From the first line to the last, set down the data exactly as given.

Stored records:
────

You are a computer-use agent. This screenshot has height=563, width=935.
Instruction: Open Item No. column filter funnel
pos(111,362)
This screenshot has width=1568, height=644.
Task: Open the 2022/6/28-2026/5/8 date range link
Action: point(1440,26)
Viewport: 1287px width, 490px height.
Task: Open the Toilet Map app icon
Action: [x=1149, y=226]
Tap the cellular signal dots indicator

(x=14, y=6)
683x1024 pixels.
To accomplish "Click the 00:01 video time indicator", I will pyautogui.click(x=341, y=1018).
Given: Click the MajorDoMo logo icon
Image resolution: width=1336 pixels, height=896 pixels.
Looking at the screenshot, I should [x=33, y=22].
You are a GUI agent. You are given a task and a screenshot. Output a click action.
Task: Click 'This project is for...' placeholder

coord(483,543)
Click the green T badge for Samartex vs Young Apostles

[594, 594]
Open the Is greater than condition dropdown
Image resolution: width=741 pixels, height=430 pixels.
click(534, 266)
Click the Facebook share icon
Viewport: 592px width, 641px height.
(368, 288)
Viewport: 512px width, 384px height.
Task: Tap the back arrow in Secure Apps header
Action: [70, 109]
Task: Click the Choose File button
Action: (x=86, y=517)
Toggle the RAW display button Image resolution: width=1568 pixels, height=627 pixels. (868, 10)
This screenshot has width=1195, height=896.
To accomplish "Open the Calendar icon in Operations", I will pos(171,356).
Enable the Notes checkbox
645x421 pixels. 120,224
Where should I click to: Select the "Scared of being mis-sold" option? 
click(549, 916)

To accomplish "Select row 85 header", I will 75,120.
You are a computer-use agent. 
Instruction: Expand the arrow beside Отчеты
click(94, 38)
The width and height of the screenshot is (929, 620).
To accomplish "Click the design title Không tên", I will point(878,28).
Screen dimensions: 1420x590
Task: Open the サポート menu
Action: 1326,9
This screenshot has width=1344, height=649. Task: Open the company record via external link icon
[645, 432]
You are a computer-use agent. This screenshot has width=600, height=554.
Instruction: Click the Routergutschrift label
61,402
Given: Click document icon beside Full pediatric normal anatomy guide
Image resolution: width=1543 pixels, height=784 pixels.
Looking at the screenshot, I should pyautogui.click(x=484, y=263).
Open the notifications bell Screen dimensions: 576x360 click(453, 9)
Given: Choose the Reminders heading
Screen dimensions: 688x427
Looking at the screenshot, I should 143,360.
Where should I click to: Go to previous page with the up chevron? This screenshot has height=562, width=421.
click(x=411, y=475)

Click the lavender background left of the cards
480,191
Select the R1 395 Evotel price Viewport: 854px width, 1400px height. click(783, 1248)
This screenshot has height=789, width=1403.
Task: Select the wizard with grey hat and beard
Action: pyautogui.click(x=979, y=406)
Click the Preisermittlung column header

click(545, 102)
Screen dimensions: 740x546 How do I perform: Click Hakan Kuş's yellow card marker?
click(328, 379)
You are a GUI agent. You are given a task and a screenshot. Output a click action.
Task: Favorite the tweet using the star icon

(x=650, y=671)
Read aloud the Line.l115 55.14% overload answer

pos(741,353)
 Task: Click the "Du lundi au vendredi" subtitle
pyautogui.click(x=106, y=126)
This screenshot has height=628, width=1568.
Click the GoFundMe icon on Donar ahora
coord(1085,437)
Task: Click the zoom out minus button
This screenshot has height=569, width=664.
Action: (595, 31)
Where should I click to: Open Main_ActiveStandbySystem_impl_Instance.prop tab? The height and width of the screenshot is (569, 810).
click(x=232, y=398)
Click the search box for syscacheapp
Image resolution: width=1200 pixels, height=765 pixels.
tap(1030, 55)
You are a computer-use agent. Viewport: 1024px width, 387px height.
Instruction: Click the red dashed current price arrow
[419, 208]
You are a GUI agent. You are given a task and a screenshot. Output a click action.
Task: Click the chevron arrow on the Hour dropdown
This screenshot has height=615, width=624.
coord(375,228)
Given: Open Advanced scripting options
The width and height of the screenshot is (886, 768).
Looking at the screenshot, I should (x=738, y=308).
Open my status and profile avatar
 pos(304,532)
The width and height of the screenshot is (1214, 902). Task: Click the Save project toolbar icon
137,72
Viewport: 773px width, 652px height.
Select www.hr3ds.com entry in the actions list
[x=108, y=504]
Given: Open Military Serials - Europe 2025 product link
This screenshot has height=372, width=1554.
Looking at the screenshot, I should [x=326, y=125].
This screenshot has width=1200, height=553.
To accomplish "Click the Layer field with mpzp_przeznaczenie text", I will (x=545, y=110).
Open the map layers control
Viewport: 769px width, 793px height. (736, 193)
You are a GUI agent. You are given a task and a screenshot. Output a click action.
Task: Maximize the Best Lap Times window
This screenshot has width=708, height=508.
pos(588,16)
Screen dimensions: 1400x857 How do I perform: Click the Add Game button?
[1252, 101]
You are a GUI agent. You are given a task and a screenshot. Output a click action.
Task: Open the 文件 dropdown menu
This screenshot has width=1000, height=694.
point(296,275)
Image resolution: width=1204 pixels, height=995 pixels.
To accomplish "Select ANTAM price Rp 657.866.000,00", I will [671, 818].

────

Written answer:
You are a computer-use agent. This screenshot has height=563, width=935.
Instruction: Open Item No. column filter funnel
pos(111,362)
This screenshot has width=1568, height=644.
Task: Open the 2022/6/28-2026/5/8 date range link
Action: point(1440,26)
Viewport: 1287px width, 490px height.
Task: Open the Toilet Map app icon
Action: [x=1149, y=226]
Tap the cellular signal dots indicator

(x=14, y=6)
683x1024 pixels.
To accomplish "Click the 00:01 video time indicator", I will pyautogui.click(x=341, y=1018).
Given: Click the MajorDoMo logo icon
Image resolution: width=1336 pixels, height=896 pixels.
Looking at the screenshot, I should [x=33, y=22].
You are a GUI agent. You are given a task and a screenshot. Output a click action.
Task: Click 'This project is for...' placeholder

coord(483,543)
Click the green T badge for Samartex vs Young Apostles

[594, 594]
Open the Is greater than condition dropdown
Image resolution: width=741 pixels, height=430 pixels.
click(534, 266)
Click the Facebook share icon
Viewport: 592px width, 641px height.
(368, 288)
Viewport: 512px width, 384px height.
Task: Tap the back arrow in Secure Apps header
Action: [70, 109]
Task: Click the Choose File button
Action: (x=86, y=517)
Toggle the RAW display button Image resolution: width=1568 pixels, height=627 pixels. (868, 10)
This screenshot has width=1195, height=896.
To accomplish "Open the Calendar icon in Operations", I will pos(171,356).
Enable the Notes checkbox
645x421 pixels. 120,224
Where should I click to: Select the "Scared of being mis-sold" option? 
click(549, 916)

To accomplish "Select row 85 header", I will 75,120.
You are a computer-use agent. 
Instruction: Expand the arrow beside Отчеты
click(94, 38)
The width and height of the screenshot is (929, 620).
To accomplish "Click the design title Không tên", I will point(878,28).
Screen dimensions: 1420x590
Task: Open the サポート menu
Action: 1326,9
This screenshot has width=1344, height=649. Task: Open the company record via external link icon
[645, 432]
You are a computer-use agent. This screenshot has width=600, height=554.
Instruction: Click the Routergutschrift label
61,402
Given: Click document icon beside Full pediatric normal anatomy guide
Image resolution: width=1543 pixels, height=784 pixels.
Looking at the screenshot, I should pyautogui.click(x=484, y=263).
Open the notifications bell Screen dimensions: 576x360 click(453, 9)
Given: Choose the Reminders heading
Screen dimensions: 688x427
Looking at the screenshot, I should 143,360.
Where should I click to: Go to previous page with the up chevron? This screenshot has height=562, width=421.
click(x=411, y=475)

Click the lavender background left of the cards
480,191
Select the R1 395 Evotel price Viewport: 854px width, 1400px height. click(783, 1248)
This screenshot has height=789, width=1403.
Task: Select the wizard with grey hat and beard
Action: pyautogui.click(x=979, y=406)
Click the Preisermittlung column header

click(545, 102)
Screen dimensions: 740x546 How do I perform: Click Hakan Kuş's yellow card marker?
click(328, 379)
You are a GUI agent. You are given a task and a screenshot. Output a click action.
Task: Favorite the tweet using the star icon

(x=650, y=671)
Read aloud the Line.l115 55.14% overload answer

pos(741,353)
 Task: Click the "Du lundi au vendredi" subtitle
pyautogui.click(x=106, y=126)
This screenshot has height=628, width=1568.
Click the GoFundMe icon on Donar ahora
coord(1085,437)
Task: Click the zoom out minus button
This screenshot has height=569, width=664.
Action: (595, 31)
Where should I click to: Open Main_ActiveStandbySystem_impl_Instance.prop tab? The height and width of the screenshot is (569, 810).
click(x=232, y=398)
Click the search box for syscacheapp
Image resolution: width=1200 pixels, height=765 pixels.
tap(1030, 55)
You are a computer-use agent. Viewport: 1024px width, 387px height.
Instruction: Click the red dashed current price arrow
[419, 208]
You are a GUI agent. You are given a task and a screenshot. Output a click action.
Task: Click the chevron arrow on the Hour dropdown
This screenshot has height=615, width=624.
coord(375,228)
Given: Open Advanced scripting options
The width and height of the screenshot is (886, 768).
Looking at the screenshot, I should (x=738, y=308).
Open my status and profile avatar
 pos(304,532)
The width and height of the screenshot is (1214, 902). Task: Click the Save project toolbar icon
137,72
Viewport: 773px width, 652px height.
Select www.hr3ds.com entry in the actions list
[x=108, y=504]
Given: Open Military Serials - Europe 2025 product link
This screenshot has height=372, width=1554.
Looking at the screenshot, I should [x=326, y=125].
This screenshot has width=1200, height=553.
To accomplish "Click the Layer field with mpzp_przeznaczenie text", I will (x=545, y=110).
Open the map layers control
Viewport: 769px width, 793px height. (736, 193)
You are a GUI agent. You are given a task and a screenshot. Output a click action.
Task: Maximize the Best Lap Times window
This screenshot has width=708, height=508.
pos(588,16)
Screen dimensions: 1400x857 How do I perform: Click the Add Game button?
[1252, 101]
You are a GUI agent. You are given a task and a screenshot. Output a click action.
Task: Open the 文件 dropdown menu
This screenshot has width=1000, height=694.
point(296,275)
Image resolution: width=1204 pixels, height=995 pixels.
To accomplish "Select ANTAM price Rp 657.866.000,00", I will [671, 818].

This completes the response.